MICHEL-EDOUARD LECLERC ambitionne toujours de vendre des médicaments. Et à ses yeux, la bataille n’est pas encore perdue, comme il l’a martelé la semaine dernière sur France Inter (« le Quotidien » du 20 novembre). Pour parvenir à ses fins, il comptait sur la future loi Macron pour l’activité et l’égalité des chances économiques. Car le patron d’hypermarchés en est convaincu, l’ouverture du monopole « ne passera pas par un ministre de la Santé, mais par un ministre de l’Économie ». Le gouvernement de Manuel Valls en a décidé autrement. Qu’importe, Michel-Edouard Leclerc a changé son fusil d’épaule et entend désormais se servir du Net comme cheval de Troie. « Nous allons faire un site Internet de vente de médicaments comme l’a été autorisé le site du groupe Lagardère (Doctipharma, NDLR) », affirme-t-il. L’annonce fait froid dans le dos. Mais à y regarder de plus près, M. Leclerc est encore loin de vendre des médicaments, même en ligne. Le site 1001pharmacies.com, qui avait tenté l’aventure, a dû rapidement suspendre son activité de vente de médicaments après avoir été condamné par le Tribunal de grande instance de Paris. « Le site n’avait pas d’autorisation des agences régionales de santé (ARS), il manipulait des données de santé sans hébergement agréé, il vendait en ligne des médicaments pourtant prescrits sur ordonnance, le tout sur un site tenu par une société qui n’est pas une structure pharmaceutique », expliquait alors Isabelle Adenot, présidente du Conseil national de l’Ordre des pharmaciens. S’agissant de Doctipharma, le site renvoie à celui d’une officine marseillaise qui, elle, a obtenu le précieux sésame de son ARS.
Des aménagements possibles.
Pour Michel-Edouard Leclerc, la route de l’Internet semble donc pour l’heure barrée. À moins qu’un pharmacien ose pactiser avec lui. Ou tout simplement que les règles changent, comme le préconise le rapport du député du Finistère Richard Ferrand (« le Quotidien » du 13 novembre). Le parlementaire socialiste propose en effet de supprimer l’adossement obligatoire de la vente à distance d’une pharmacie physique.
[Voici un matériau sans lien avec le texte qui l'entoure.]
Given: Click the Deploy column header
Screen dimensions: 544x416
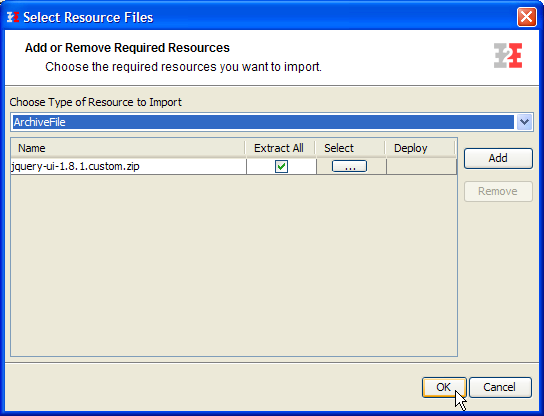Looking at the screenshot, I should pyautogui.click(x=420, y=148).
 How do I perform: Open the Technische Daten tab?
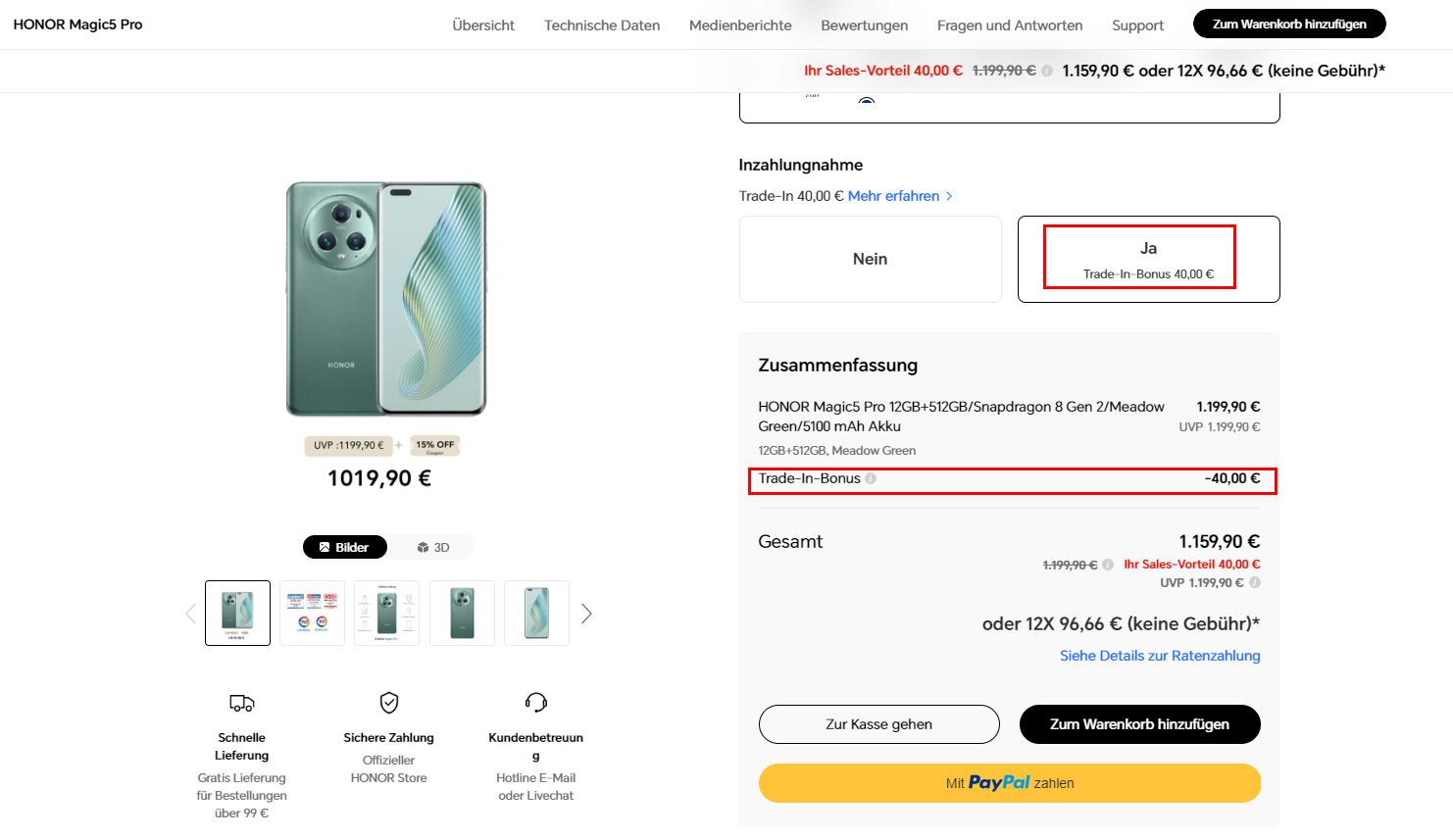tap(602, 25)
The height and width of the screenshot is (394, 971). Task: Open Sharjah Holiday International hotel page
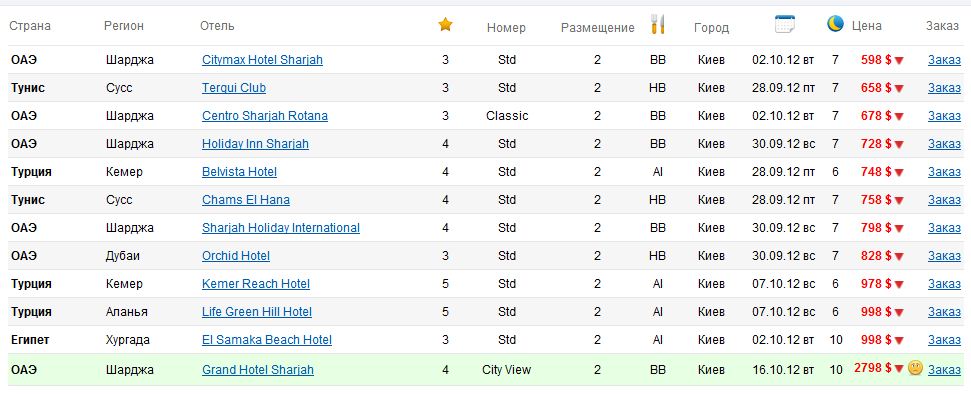pos(281,228)
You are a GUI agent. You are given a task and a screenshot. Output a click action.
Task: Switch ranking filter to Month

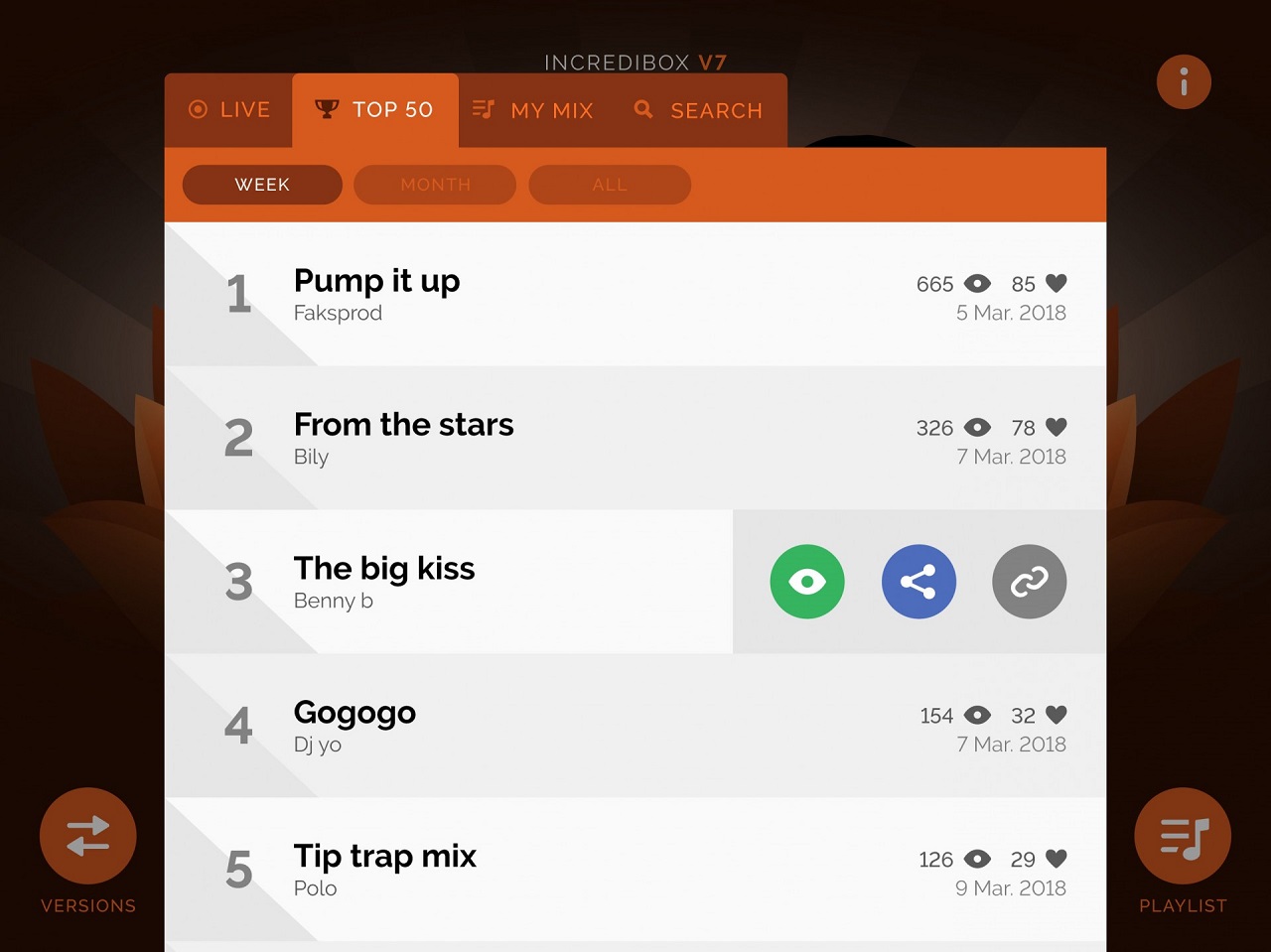tap(435, 185)

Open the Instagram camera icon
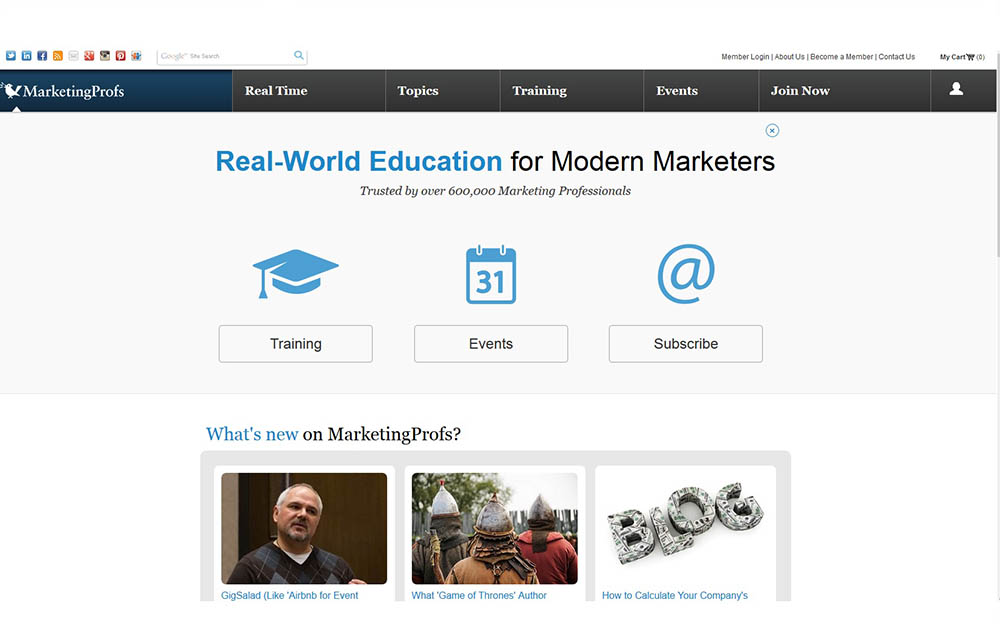105,56

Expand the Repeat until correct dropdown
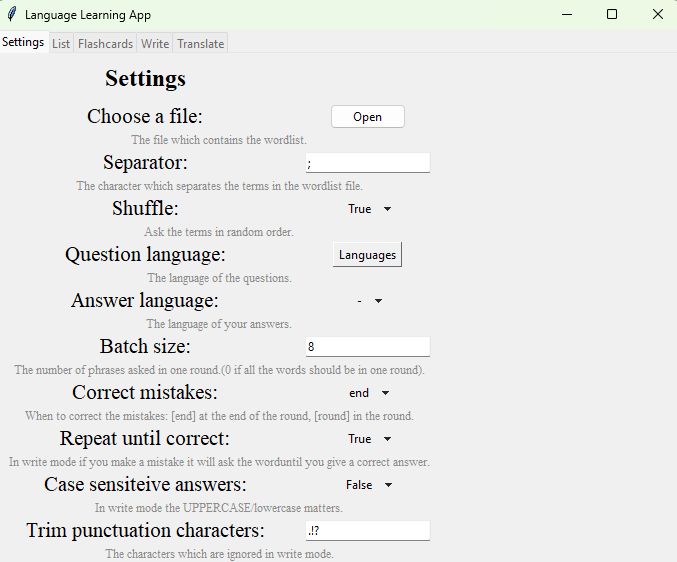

Mais, affirme-t-il, « jusqu’à la délivrance, seule une pharmacie ou un établissement pharmaceutique peut détenir le médicament, gage de la sécurité sanitaire ». Des propos qui semblent se contredire l’un l’autre. Et quand c’est flou… « C’est un point sur lequel nous serons particulièrement vigilants », indique d’ailleurs Philippe Gaertner, président de la Fédération des syndicats pharmaceutiques de France (FSPF), qui n’aurait rien contre l’idée de faciliter l’aspect logistique pour les officines. Mais attention, insiste-t-il, pas question de déroger au principe d’un site adossé à une pharmacie, car « il ne doit pas y avoir d’interruption dans la chaîne pharmaceutique ». Philippe Gaertner précise encore : « il ne s’agit pas de créer une plateforme de commandes, un "Amazon" de la pharmacie ». Mais plutôt de se rapprocher du modèle de la sous-traitance des préparations magistrales. Quant à Michel-Edouard Leclerc, le président de la FSPF pense que ses prises de position lui servent avant tout à faire parler de ses magasins.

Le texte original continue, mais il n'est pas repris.